The third stage was the admission by the UK government on Thursday that it was, in fact, accepting that it was to pay an amount to the EU on departure. This was spotted by the FT’s bureau chief in Brussels Alex Barker as a written answer to a parliamentary question. The relevant portion of the answer was:
“On the financial settlement, as set out in the Prime Minister’s letter to President Tusk, the Government has been clear that we will work with the EU to determine a fair settlement of the UK’s rights and obligations as a departing member state, in accordance with the law and in the spirit of our continuing partnership. The Government recognises that the UK has obligations to the EU, and the EU obligations to the UK, that will survive the UK’s withdrawal — and that these need to be resolved.”
This went subtly beyond what was said in the Article 50 letter of 29 March 2017, which had stated:
“We will need to discuss how we determine a fair settlement of the UK’s rights and obligations as a departing member state, in accordance with the law and in the spirit of the United Kingdom’s continuing partnership with the EU.”
As Alex Barker reported, EU diplomats said the wording “goes further” than Theresa May’s previous reference to Britain being willing to reach a “fair settlement” of unspecified (not necessarily financial) obligations.
In effect, Thursday was the day the whistling ended. This, of course, is no surprise. Unless something unexpected happens, the story of the Brexit negotiations will be one of the UK giving way on each contested point. Britain promised the “row of the summer” over the sequencing of the negotiations before quietly capitulating. The UK appears to be now accepting the principle of some payment to the EU on exit.
There are two main reason for these setbacks. The first, which was set out in a trilogy of posts on this blog (here, here and here), is that the EU has prepared properly and practically for these negotiations. The EU knows what it wants, can justify what it wants and has worked out how to achieve it. Britain is instead saddled with a prime minister whose idea of “getting on with the job” includes calling and then losing unnecessary general elections.
The second reason is that UK ministers are, in fact, negotiating with the wrong people (as set in on this blog in November). Ministers are engaged in attempting to win over, as much as possible, their own backbenchers and the tabloid newspapers.

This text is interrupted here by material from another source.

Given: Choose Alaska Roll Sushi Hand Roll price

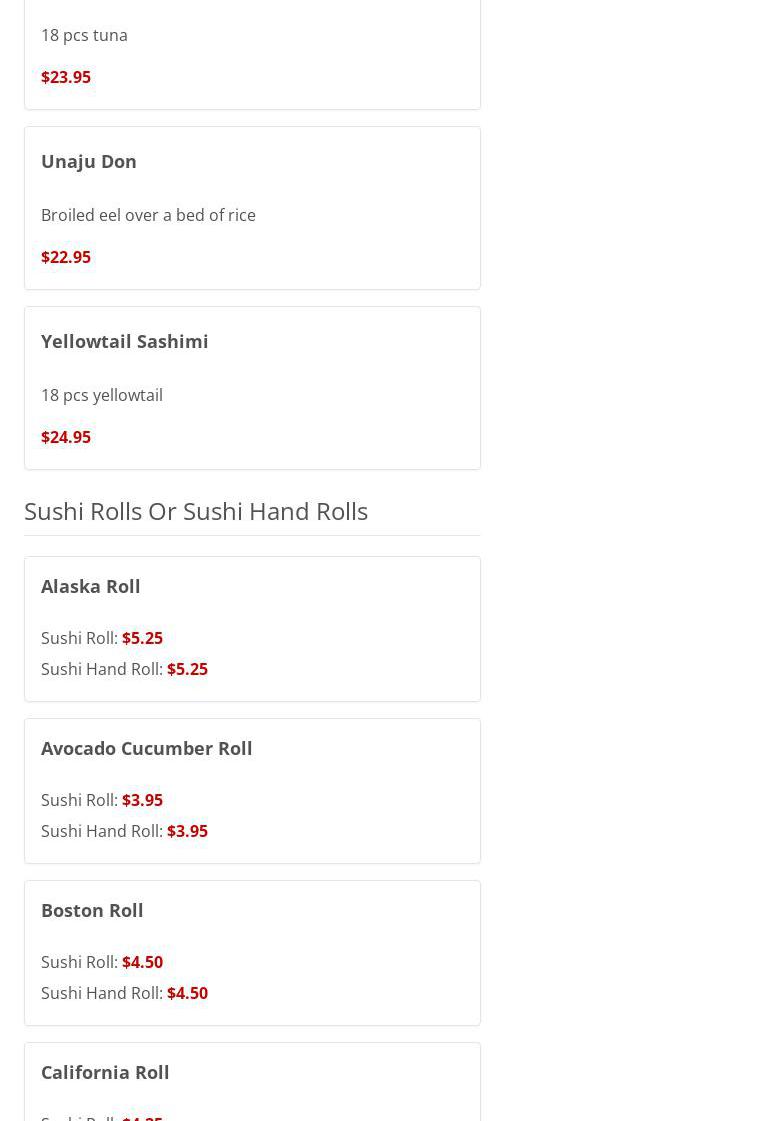Looking at the screenshot, I should pos(187,669).
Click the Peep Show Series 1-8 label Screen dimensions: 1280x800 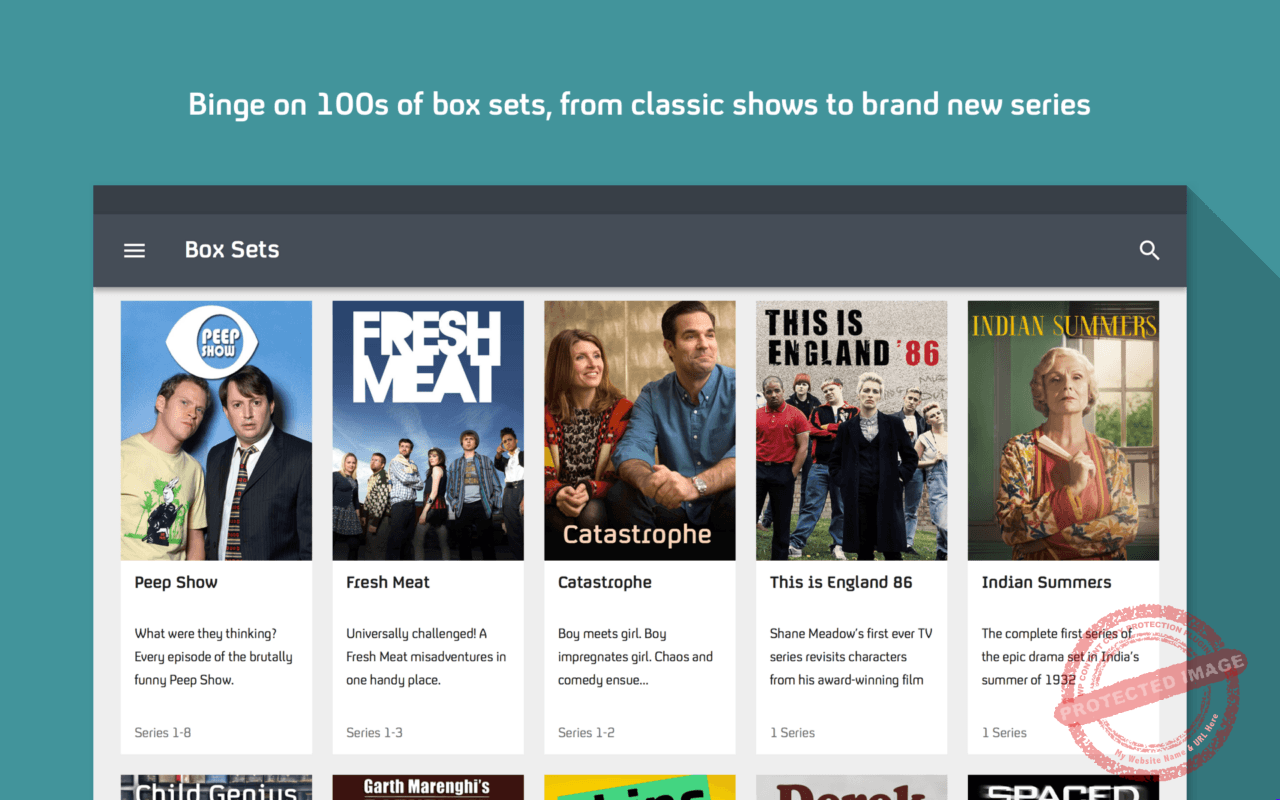tap(163, 733)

A martian looking down on these ministers would assume that the EU exit negotiations were of secondary importance to winning political and press support. The Brexit agreement has an auxiliary role to the need to say the right things to the right people domestically.
Such is the closeness of Westminster political and media worlds that the foreign secretary and others do not realise there is anything about international agreements beyond joking with backbenchers and political correspondents. For Mr Johnson and those laughing along with him, Mr Barnier and his team are no closer than Alfred T. Mahan’s far distant, storm-beaten ships.
As pro-Brexit ministers attempt to bluster or chuckle their way through any form of scrutiny, the EU negotiating team is there waiting patiently, knowing the clock is ticking away. There will be attempts by ministers and their supporters at avoidance, evasion and diversion. There will be name-calling and strident demands for patriotism. There will be blame-mongering and jockeying for succession. But what there will not be is any relevant minister taking this as seriously as the EU is doing.
This week may have seen the day when the whistling stopped. But far more important is what Britain will have to show for itself when the ticking of the clock stops in just over 20 months’ time, and is replaced by the sound of silence. Even Mr Johnson may fail to raise a smile then.